The SARs programme currently costs £7m per year ­ a small slice of Soca’s £450m budget. The transformation scheme is far enough forward to have an outline business case, but it will stall without the additional funding.

The scope for more effective exploitation of SARs is not a recent discovery.

In March last year, the 24-point Lander review ­ set up after the London Underground bombings to look at how terrorists’ financial activity could be more effectively tracked ­ recommended significant further investment in the technology.

But, according to the Agency’s annual report, money cannot be transferred from elsewhere in the organisation.

“Assurance over funding has not yet been secured, and without the required funding the improvements that the Lander Review envisaged will not be delivered,” it says.

The SARs database plays a big part in tracking down financial irregularities. Information in the system can be accessed by 75 different government and private sector organisations including police, banks and government departments.

Soca’s IT department has implemented several low-cost, short-term enhancements, and the system is proving effective.

Organisations filed 1,088 reports of possible terrorist financial activity last year.
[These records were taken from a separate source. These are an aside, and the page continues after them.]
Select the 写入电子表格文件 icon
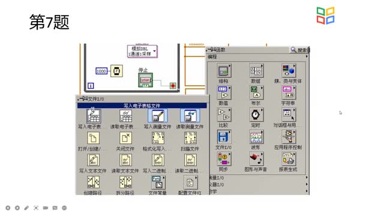The height and width of the screenshot is (216, 384). tap(94, 116)
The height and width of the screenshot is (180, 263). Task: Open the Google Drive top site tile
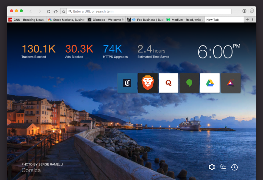point(210,83)
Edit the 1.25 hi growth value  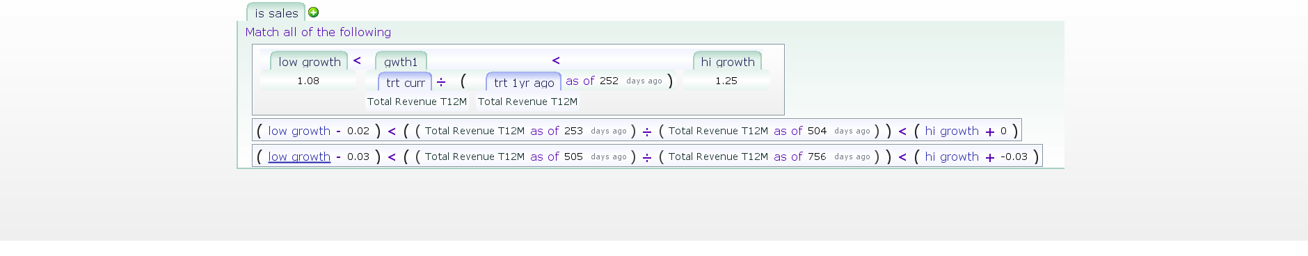click(x=726, y=81)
One report prevented a €280m (£200m) fraud attempt on the pension fund of an EU state. Others have led to hundreds of thousands of pounds being confiscated from criminals.

But the main transformation project would provide users with better data and improve the feedback to those who report suspicious activity.

And enhanced cross-matching with other systems will add to its efficacy, said Soca director of intervention Paul Evans.

“The database produces the odd golden nugget but it will become more useful over time ­ the more we can do to automate, the easier it becomes,” he said.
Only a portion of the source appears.